We examined the conversational reflections of 248 families with 6–11‐year‐old children shortly after they visited a tinkering exhibit. Our aim was to understand the conditions of tinkering and conversational reflection that can enhance STEM learning opportunities for young children. We discuss implications for the design of tinkering and reflection activities that can both reveal and advance STEM learning.
The project will refine, research and disseminate making exhibits and events that the museum has developed and tested to support early engineering skill development. The project will use cardboard, a familiar and flexible material, to support the activities. The goal is to develop insights and resources for informal educators across the museum field and beyond into how to effectively structure and facilitate open-ended maker education experiences for visitors that expand the number and kinds of museums and families who can engage in these activities. Maker education is often linked to Science, Technology, Engineering and Mathematics (STEM) learning and uses hands-on and collaborative approaches to support activities and projects that foster creativity, interest, and skill development. To address patterns of inequitable access to and participation in both formal and informal learning opportunities, the project will be designed to engage families from under-represented communities and research how they participate in informal engineering activities and environments. The project will make a suite of resources available for museums and other ISE practitioners that will be developed through iterative testing at all of the different settings. These resources will be made widely available via an open access online portal.
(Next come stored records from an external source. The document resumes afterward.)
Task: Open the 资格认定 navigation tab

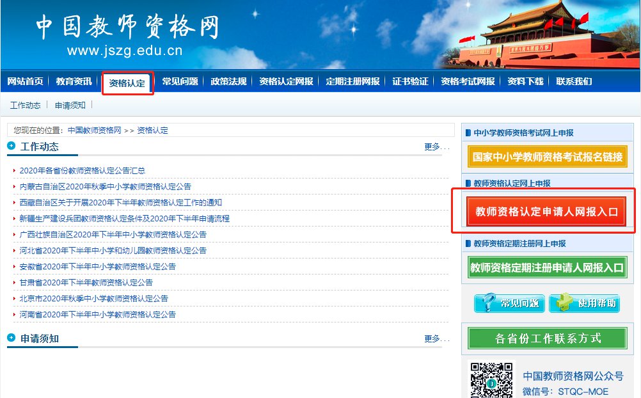Action: click(127, 83)
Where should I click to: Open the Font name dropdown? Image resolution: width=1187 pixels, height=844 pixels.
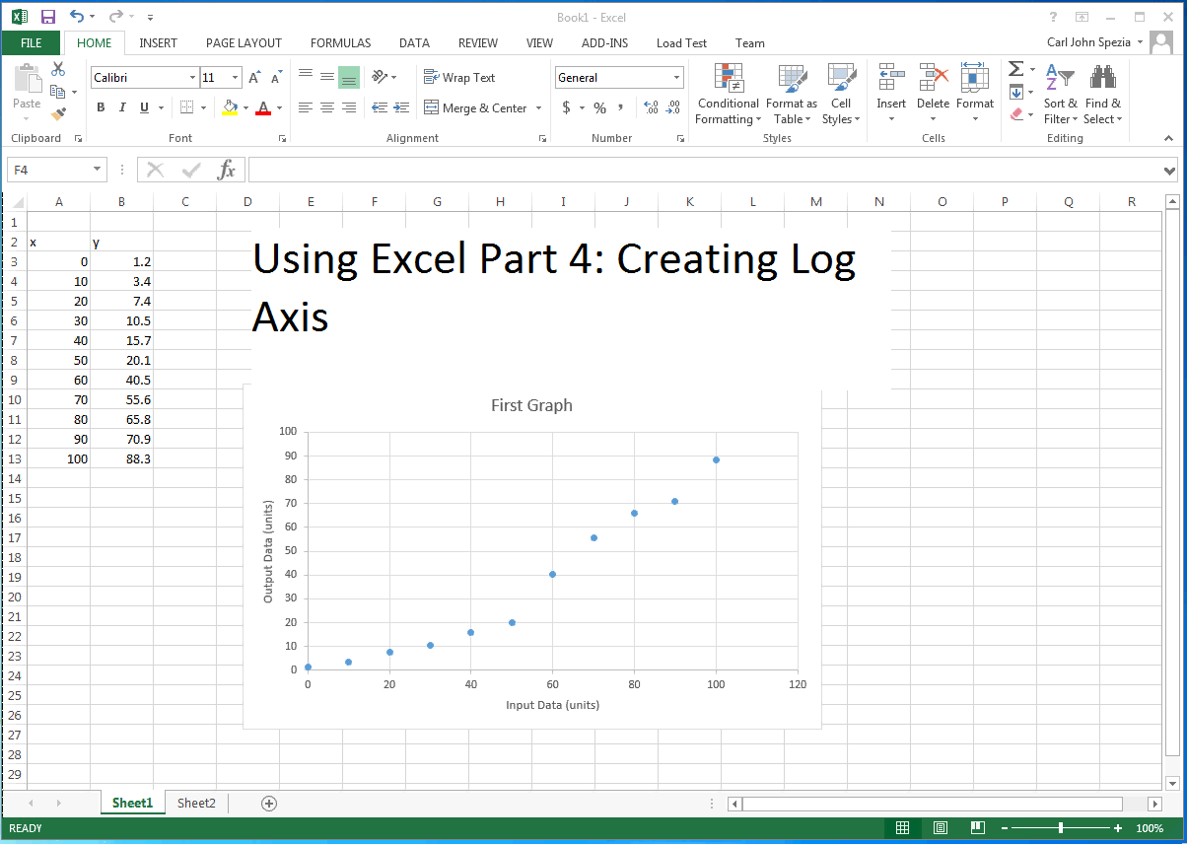[x=193, y=77]
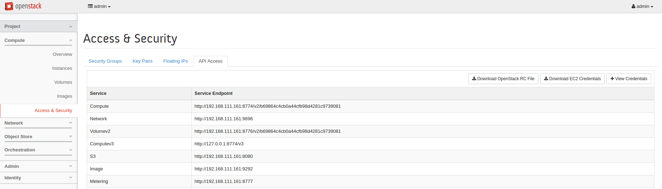Click the OpenStack logo icon

9,6
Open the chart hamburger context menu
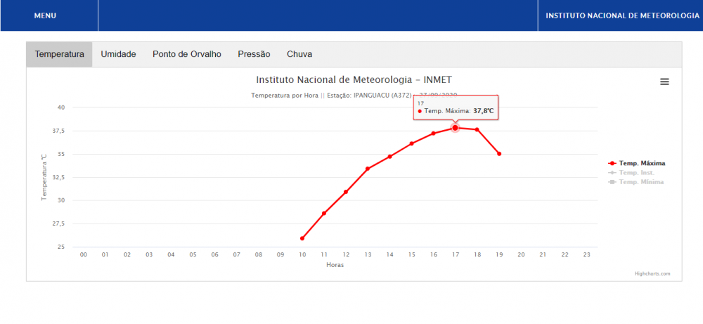 point(664,82)
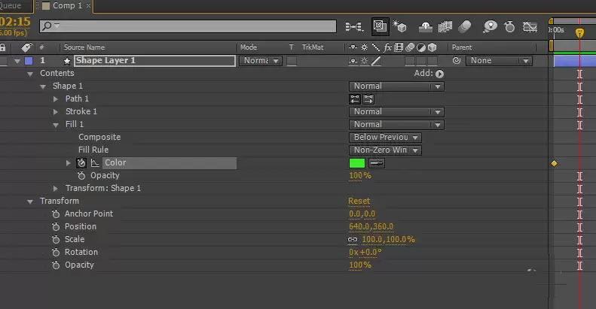Open the Composite Below Previous dropdown
Image resolution: width=596 pixels, height=309 pixels.
(x=385, y=138)
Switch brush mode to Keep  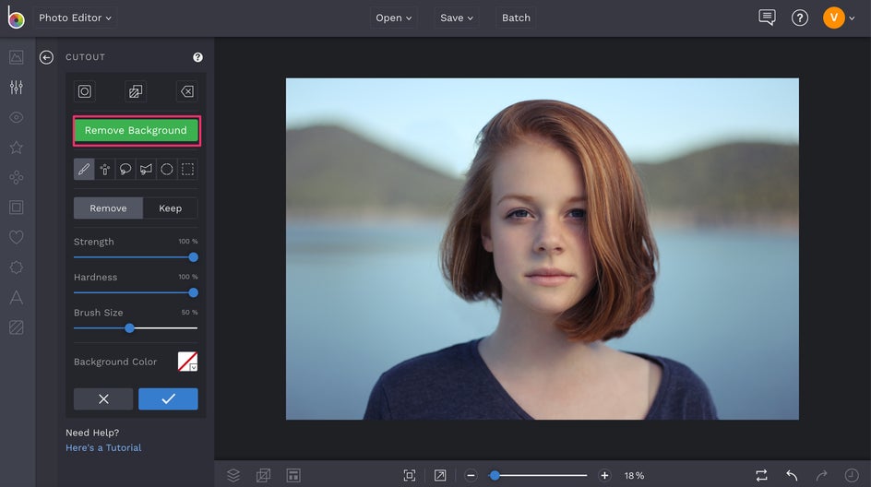pos(171,208)
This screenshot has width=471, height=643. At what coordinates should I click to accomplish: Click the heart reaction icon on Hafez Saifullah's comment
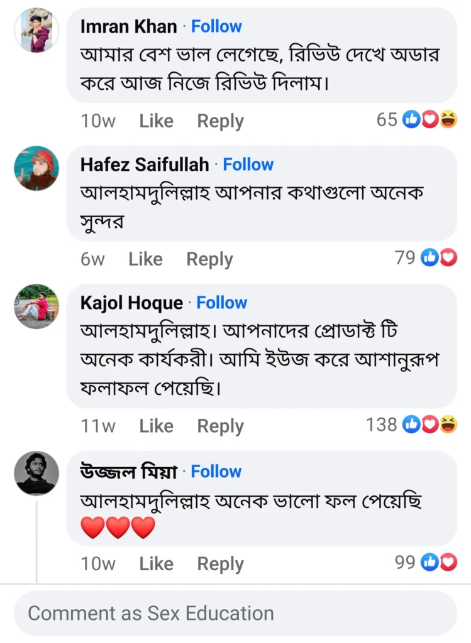(x=447, y=257)
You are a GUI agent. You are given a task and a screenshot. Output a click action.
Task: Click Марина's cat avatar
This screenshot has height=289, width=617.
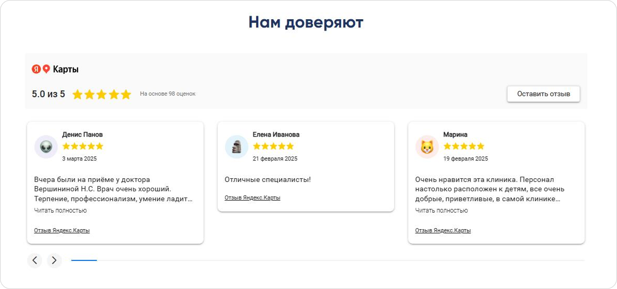[427, 147]
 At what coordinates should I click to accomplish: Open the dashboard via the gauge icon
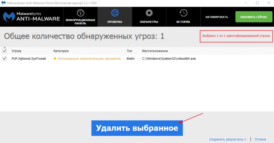[x=80, y=13]
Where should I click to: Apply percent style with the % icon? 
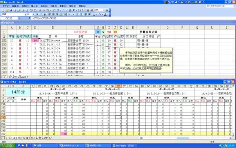coord(69,15)

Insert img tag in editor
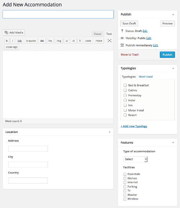(x=59, y=41)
The project will research how effectively the use of cardboard making exhibits and events engage families, particularly families from underrepresented groups, in STEM and early engineering. The project's theoretical framework combines elements of: (1) learning sciences theories of family learning in museums; (2) making as a learning process; (3) early engineering practices and dispositions, and (4) equity in museums and the maker movement. The research will be conducted within two multi-month implementations of a large-scale Cardboard Engineering gallery at the Science Museum of Minnesota and two-week scaled implementations of the gallery at each of three recruited partner museum sites. The project design interweaves evaluation and research aims. Paired observations and surveys will be used to research how effectively the project is working in different venues. This integration of research and evaluation will generate a large data set from which to generalize about cardboard making across contexts. Case studies will be used to identify barriers to engagement that can be remedied, but they will provide a rich data set for understanding family learning and engineering in making. Research findings and products will be posted on the Center for Informal Science Education website and submitted for publication in peer-reviewed journals such as Visitor Studies, ASTC Dimensions, the Journal of Pre-College Engineering Education Research and others.
This project is funded by the National Science Foundation's (NSF's) Advancing Informal STEM Learning (AISL) program, which supports innovative research, approaches, and resources for use in a variety of learning settings.